> **Text**
— start —

This article contains spoilers for Homecoming through Episode 8.
Julia Roberts’ smile is maintained with baking soda. It sells perfume. It is insured for $30 million. Despite what the San Francisco Chronicle says, however, it is not starring in Amazon’s new TV series Homecoming.
In her review last week, Willa Paskin noted that Roberts’ role as Heidi, a social worker running the eponymous and somewhat mysterious program for military veterans, “never gives [Roberts] occasion to go full-smile charming.” Even Homecoming’s promotional photography alerts the viewer not to expect a light romp. This faintly pleasant expression is, for Heidi, close to giddiness.

In our present day, Heidi is the chief administrator and counselor at Homecoming, a government contractor that purportedly prepares combat veterans to re-enter civilian life, and her limited emotional range conforms to her assignment. Fresh off getting a midlife master’s in social work, Heidi needs to be warm with her clients, but not so appealing that she’d risk crossing professional lines. She has a boyfriend, Anthony (Dermot Mulroney), but seems to have no interest in sharing joyful moments with him. Her most intimate relationship is with her boss, Colin (Bobby Cannavale), and since her initial job interview, they only communicate over the phone. She’s engaged in important work. No part of her can be frivolous or even lighthearted.

— end —

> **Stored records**
— start —

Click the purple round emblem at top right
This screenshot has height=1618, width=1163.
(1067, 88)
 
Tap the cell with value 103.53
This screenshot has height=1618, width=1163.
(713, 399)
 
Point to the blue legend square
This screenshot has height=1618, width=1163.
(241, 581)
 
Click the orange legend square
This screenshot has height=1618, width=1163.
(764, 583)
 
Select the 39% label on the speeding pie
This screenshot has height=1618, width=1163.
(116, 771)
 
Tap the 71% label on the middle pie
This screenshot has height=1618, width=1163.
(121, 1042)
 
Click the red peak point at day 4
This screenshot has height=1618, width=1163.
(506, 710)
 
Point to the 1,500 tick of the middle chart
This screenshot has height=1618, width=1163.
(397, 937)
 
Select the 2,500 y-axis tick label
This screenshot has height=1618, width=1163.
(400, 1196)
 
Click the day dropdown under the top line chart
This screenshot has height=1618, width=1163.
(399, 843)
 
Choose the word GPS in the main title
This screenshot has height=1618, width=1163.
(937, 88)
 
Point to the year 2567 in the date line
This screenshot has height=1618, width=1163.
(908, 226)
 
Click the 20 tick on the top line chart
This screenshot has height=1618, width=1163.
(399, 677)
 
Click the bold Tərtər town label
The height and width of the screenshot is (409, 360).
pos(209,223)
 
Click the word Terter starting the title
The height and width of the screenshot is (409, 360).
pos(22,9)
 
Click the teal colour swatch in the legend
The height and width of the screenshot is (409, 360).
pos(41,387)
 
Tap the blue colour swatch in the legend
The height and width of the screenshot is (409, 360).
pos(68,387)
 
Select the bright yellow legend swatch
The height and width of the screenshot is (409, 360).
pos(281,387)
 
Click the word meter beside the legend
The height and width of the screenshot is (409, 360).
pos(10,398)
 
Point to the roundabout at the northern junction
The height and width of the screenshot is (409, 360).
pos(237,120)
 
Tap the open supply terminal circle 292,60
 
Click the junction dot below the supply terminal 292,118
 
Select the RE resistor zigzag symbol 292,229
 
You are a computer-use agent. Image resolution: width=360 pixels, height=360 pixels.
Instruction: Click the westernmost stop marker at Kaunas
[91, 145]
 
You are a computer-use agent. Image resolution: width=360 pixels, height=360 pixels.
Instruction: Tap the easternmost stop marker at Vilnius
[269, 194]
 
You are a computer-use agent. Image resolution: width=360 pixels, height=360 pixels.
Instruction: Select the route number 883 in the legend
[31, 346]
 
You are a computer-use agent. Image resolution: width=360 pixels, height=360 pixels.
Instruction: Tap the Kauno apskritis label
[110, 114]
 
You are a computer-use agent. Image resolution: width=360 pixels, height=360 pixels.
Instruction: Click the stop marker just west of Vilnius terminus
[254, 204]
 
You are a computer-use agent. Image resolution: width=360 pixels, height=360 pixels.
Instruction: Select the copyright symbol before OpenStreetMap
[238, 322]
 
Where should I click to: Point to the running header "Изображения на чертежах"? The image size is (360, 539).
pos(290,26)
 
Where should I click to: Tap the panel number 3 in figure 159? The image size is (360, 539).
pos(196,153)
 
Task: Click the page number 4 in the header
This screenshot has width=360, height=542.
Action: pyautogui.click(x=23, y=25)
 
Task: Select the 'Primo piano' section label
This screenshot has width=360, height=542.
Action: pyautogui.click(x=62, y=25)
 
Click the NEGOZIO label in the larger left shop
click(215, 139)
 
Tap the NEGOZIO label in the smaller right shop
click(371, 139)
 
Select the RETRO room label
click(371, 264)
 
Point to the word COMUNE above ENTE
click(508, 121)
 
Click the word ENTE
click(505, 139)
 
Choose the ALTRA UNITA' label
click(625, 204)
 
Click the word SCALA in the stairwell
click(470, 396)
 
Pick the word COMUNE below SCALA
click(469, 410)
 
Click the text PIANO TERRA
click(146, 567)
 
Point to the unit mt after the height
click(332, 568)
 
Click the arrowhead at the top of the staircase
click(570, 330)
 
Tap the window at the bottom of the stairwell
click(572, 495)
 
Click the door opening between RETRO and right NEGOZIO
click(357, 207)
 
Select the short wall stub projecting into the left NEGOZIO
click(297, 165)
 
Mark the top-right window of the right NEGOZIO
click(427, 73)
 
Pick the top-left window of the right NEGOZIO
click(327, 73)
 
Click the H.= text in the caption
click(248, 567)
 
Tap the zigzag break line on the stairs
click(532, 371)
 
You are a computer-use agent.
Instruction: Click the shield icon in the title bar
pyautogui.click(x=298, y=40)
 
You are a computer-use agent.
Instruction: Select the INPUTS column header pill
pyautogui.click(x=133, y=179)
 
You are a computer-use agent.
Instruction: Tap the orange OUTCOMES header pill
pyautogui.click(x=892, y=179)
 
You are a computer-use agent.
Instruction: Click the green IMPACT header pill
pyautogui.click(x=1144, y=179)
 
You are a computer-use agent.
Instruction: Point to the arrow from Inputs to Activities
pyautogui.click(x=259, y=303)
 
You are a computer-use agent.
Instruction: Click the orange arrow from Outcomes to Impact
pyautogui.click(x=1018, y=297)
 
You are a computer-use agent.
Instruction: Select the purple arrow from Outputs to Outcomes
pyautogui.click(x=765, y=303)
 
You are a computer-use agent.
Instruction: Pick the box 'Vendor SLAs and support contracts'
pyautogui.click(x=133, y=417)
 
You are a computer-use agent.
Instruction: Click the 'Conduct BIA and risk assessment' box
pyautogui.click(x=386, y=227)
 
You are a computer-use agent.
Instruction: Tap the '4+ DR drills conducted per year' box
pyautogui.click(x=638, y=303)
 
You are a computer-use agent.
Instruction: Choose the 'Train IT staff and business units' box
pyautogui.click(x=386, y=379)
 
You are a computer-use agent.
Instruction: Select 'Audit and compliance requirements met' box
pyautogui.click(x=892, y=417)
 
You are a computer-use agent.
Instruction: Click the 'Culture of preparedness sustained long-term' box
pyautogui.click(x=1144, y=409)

— end —

> **Stated goal 1**
Answer these questions using the article on Homecoming.
(a) For how much money is Julia Roberts' smile insured?
(b) Which actor plays Heidi's boyfriend, Anthony?
(c) Since her initial job interview, how has Heidi communicated with her boss, Colin?
> **Stated goal 2**
Carry the article on Homecoming forward from its final sentence with a few more paragraphs in the same voice.

> **Exercise output 1**
(a) $30 million
(b) Dermot Mulroney
(c) Only over the phone

> **Exercise output 2**
But scenes set several years later, where Heidi is a waitress with grown-out bangs at a grimy seafood restaurant, make it clear that something has gone horribly wrong—something bad enough to wipe all memory of Homecoming from her mind. At Homecoming, Heidi is confident, cheery, even flirtatious, especially with her client Walter (Stephan James). But years-later Heidi is glum and gray and never cracks so much as a hint of that famous smile.
It turns out that rather than simply forcing Roberts to suppress her natural or at least easily accessible charisma, Homecoming is holding it in reserve, lest breaking it out too early relieve the sense of dread the show is building. Like the squarish aspect ratio that makes the years-later sequences feel constrained and repressive, post-Homecoming Heidi’s downcast demeanor is a set of chains the show is just waiting to shed.
It makes for a huge departure for Roberts, whose smile has anchored so many of her most indelible characters. The post-Homecoming Heidi may work as a restaurant server, but not one who’s trying to ingratiate herself to customers like Daisy in Mystic Pizza. We certainly see Heidi do as much weeping as Shelby does in Steel Magnolias, minus any smiles bravely shining through her tragic tears. Forget a guffaw like Vivian’s in Pretty Woman.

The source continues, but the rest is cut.